Howard B. White on science and privacy (1951) research Note
By Kristopher A. Nelson
in January 2019
200 words / 1 min.
Tweet Share Howard B. White, “The Right to Privacy,” Social Research 18, no. 2 (1951): 171–202.
Please note that this post is from 2019. Evaluate with care and in light of later events.
Howard White notes that is is not clear “how far science can legitimately regard the sacredness of the individual as a restraint upon science.”
The objection that is sometimes offered to such investigation is one that supposes an inviolable realm of life that is either venerable or shameful or both. It is questionable, however, to oppose the legitimate needs of science from the high ground of “spiritual private property.” A good political order may require an atmosphere of trust in which not all is known. It may be wise to erect a spiritual statute of limitations. But I could never say that if science really needed to find the unseen flowers or the unfathomed waves of personal experience, it must forbear.
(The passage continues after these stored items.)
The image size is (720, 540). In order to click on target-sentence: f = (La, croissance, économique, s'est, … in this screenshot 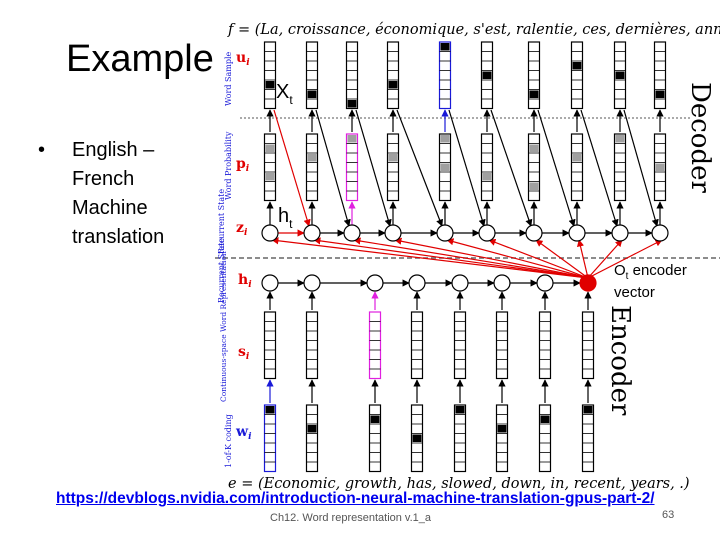, I will do `click(474, 30)`.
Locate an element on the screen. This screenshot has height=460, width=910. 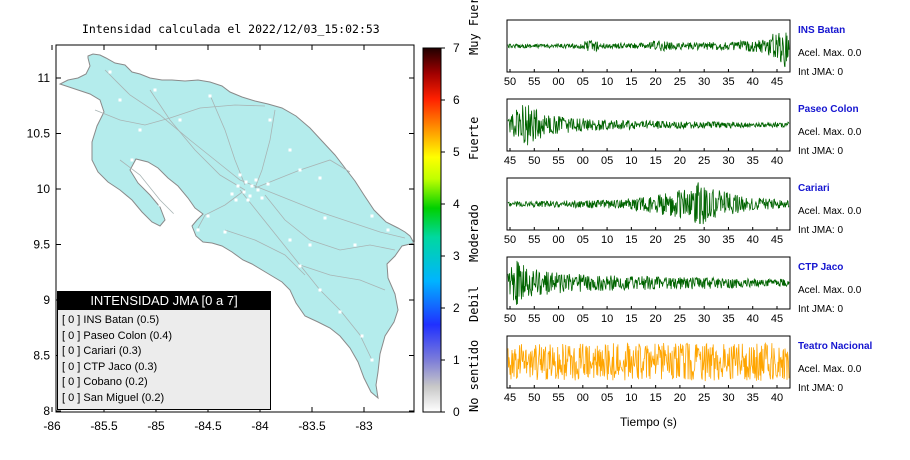
waveform-x-tick-label: 35 is located at coordinates (753, 398).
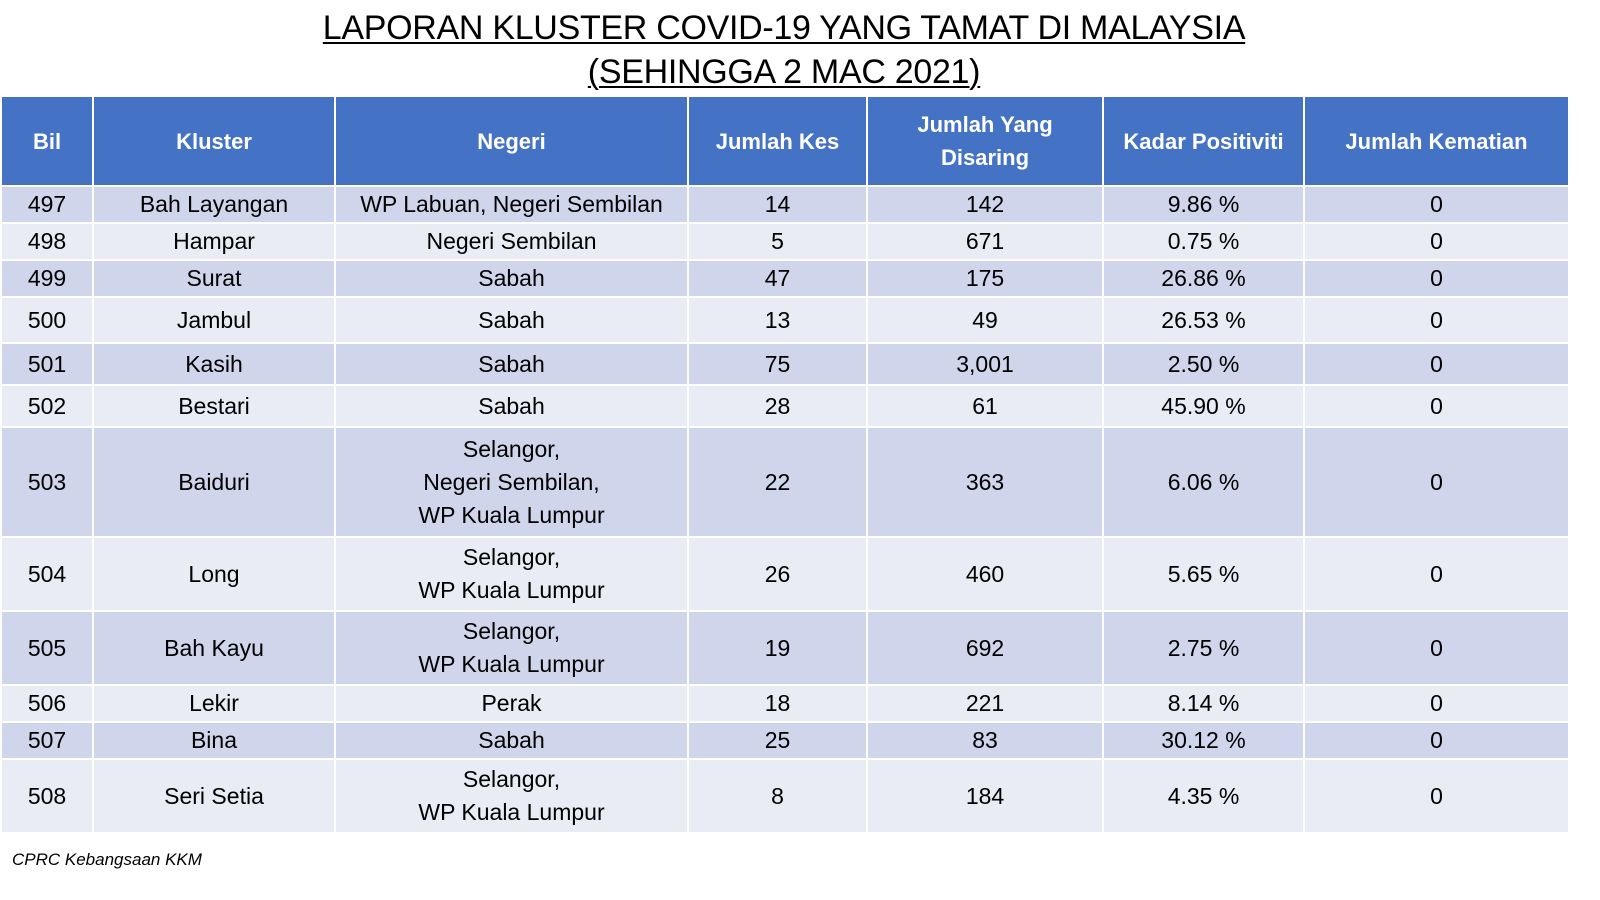 Image resolution: width=1600 pixels, height=900 pixels. I want to click on header-jumlah-disaring: Jumlah Yang Disaring, so click(985, 141).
Only wisdom, not shame, may justly restrict scientific investigation and only if science itself is the loser in such investigation, or, at least, that is assumed in this discussion. If legitimate political objectives demand what [George] Simmel [in “Sociology of Secrecy”] calls “greedy spying,” then let it pass.
From Howard B. White, “The Right to Privacy,” Social Research 18, no. 2 (1951): 180-181.